## Recorded data
*** Begin section ***
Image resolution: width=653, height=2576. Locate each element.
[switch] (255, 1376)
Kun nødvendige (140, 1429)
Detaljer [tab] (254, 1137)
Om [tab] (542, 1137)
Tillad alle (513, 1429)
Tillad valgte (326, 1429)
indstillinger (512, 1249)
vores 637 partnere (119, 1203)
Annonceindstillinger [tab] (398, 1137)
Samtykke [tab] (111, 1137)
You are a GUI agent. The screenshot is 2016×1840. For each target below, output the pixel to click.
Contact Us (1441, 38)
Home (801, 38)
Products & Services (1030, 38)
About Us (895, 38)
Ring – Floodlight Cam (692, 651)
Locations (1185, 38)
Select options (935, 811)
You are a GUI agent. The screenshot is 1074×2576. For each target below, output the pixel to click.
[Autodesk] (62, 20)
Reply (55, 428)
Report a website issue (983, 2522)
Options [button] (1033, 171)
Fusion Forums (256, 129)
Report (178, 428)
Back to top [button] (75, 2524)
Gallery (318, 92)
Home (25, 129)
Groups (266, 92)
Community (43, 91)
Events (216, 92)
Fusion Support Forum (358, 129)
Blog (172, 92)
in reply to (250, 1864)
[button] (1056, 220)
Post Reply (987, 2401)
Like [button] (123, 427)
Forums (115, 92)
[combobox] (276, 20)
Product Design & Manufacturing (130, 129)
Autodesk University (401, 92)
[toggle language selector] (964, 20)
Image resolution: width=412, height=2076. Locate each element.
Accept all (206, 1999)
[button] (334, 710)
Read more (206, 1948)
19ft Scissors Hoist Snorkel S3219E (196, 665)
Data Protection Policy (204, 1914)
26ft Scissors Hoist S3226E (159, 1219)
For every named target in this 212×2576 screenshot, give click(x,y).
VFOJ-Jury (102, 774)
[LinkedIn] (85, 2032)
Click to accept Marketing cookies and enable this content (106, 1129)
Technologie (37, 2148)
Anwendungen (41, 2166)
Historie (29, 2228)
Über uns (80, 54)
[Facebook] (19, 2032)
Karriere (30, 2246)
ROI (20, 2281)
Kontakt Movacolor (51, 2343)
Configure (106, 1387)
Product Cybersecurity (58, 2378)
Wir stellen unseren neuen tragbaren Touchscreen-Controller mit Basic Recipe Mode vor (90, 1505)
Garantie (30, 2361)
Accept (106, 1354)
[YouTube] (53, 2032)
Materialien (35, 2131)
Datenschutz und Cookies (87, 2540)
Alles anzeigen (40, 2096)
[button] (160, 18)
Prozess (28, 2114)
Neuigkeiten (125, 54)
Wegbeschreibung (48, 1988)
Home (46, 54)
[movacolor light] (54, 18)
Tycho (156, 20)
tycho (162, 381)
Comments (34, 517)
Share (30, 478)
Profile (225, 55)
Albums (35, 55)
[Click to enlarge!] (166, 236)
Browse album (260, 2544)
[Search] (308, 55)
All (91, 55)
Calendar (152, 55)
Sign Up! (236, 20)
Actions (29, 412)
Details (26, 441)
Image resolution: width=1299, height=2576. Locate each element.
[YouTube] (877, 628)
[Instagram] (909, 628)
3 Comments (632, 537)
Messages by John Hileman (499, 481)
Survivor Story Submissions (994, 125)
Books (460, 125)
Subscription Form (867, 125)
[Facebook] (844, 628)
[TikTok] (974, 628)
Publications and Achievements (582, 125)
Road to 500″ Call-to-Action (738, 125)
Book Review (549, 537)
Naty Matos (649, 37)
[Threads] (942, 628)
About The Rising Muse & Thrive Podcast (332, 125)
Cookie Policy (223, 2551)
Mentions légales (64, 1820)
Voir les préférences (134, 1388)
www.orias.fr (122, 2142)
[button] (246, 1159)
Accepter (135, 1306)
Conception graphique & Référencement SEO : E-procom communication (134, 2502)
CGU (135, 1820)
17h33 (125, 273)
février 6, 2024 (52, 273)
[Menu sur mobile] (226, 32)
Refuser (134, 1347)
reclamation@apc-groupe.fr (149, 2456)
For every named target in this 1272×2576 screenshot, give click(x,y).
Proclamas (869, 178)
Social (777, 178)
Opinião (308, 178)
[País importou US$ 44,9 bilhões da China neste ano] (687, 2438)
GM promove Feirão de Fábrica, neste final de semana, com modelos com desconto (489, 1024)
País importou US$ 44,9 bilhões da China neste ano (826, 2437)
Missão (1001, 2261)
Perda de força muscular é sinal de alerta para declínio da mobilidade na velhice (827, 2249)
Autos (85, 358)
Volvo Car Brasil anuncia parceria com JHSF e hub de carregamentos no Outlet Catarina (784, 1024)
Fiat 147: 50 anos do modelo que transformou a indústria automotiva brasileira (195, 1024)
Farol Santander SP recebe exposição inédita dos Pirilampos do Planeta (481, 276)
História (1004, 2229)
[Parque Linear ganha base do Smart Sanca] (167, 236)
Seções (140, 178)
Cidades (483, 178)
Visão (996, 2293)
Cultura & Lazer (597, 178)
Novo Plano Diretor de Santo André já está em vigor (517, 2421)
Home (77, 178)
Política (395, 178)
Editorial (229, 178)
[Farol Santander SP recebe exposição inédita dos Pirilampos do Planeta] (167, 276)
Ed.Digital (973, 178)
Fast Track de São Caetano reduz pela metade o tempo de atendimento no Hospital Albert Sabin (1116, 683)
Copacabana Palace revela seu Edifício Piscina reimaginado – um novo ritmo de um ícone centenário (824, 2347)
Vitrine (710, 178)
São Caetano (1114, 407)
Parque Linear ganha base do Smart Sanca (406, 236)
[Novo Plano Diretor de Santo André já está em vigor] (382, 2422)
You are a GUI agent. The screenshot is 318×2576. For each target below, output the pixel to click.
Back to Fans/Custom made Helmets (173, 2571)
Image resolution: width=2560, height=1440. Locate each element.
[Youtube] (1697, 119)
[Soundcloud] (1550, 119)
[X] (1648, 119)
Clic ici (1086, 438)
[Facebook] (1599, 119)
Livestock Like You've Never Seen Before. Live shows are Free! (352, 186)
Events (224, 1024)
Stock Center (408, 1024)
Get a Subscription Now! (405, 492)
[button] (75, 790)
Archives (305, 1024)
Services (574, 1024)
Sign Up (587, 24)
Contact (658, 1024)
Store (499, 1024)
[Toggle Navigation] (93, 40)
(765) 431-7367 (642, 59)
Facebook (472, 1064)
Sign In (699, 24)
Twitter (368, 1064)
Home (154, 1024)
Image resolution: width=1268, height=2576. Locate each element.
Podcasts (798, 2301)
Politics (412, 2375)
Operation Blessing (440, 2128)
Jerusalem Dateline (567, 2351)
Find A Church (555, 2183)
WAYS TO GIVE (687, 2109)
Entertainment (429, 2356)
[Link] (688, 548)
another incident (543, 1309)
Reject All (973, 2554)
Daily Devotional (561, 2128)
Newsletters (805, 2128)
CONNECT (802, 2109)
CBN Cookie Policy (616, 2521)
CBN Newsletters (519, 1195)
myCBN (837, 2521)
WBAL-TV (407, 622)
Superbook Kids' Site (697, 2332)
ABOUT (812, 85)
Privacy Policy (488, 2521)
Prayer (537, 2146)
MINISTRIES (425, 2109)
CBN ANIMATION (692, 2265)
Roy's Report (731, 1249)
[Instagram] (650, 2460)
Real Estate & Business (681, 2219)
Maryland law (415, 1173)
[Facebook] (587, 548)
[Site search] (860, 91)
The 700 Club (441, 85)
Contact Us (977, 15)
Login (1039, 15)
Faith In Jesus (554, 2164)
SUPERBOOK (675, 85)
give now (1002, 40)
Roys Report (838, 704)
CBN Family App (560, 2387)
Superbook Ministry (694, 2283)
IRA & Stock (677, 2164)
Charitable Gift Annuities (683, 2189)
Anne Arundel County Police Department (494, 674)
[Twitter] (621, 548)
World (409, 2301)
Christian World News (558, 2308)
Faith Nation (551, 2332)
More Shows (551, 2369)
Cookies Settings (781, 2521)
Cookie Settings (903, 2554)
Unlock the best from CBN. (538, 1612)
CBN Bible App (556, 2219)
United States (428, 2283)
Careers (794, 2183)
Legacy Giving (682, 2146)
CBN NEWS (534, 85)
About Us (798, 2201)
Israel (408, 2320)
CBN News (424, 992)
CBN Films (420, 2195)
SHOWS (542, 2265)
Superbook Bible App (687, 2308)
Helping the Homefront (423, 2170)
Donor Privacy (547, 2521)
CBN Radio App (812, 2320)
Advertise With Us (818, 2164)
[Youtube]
*** End section ***
## Work to be completed
Within the listing above, extract exactly the lines from the line with "CBN ANIMATION (692, 2265)" to the line with "SUPERBOOK (675, 85)", the two named lines included, and no others.

## Response area
CBN ANIMATION (692, 2265)
Roy's Report (731, 1249)
[Instagram] (650, 2460)
Real Estate & Business (681, 2219)
Maryland law (415, 1173)
[Facebook] (587, 548)
[Site search] (860, 91)
The 700 Club (441, 85)
Contact Us (977, 15)
Login (1039, 15)
Faith In Jesus (554, 2164)
SUPERBOOK (675, 85)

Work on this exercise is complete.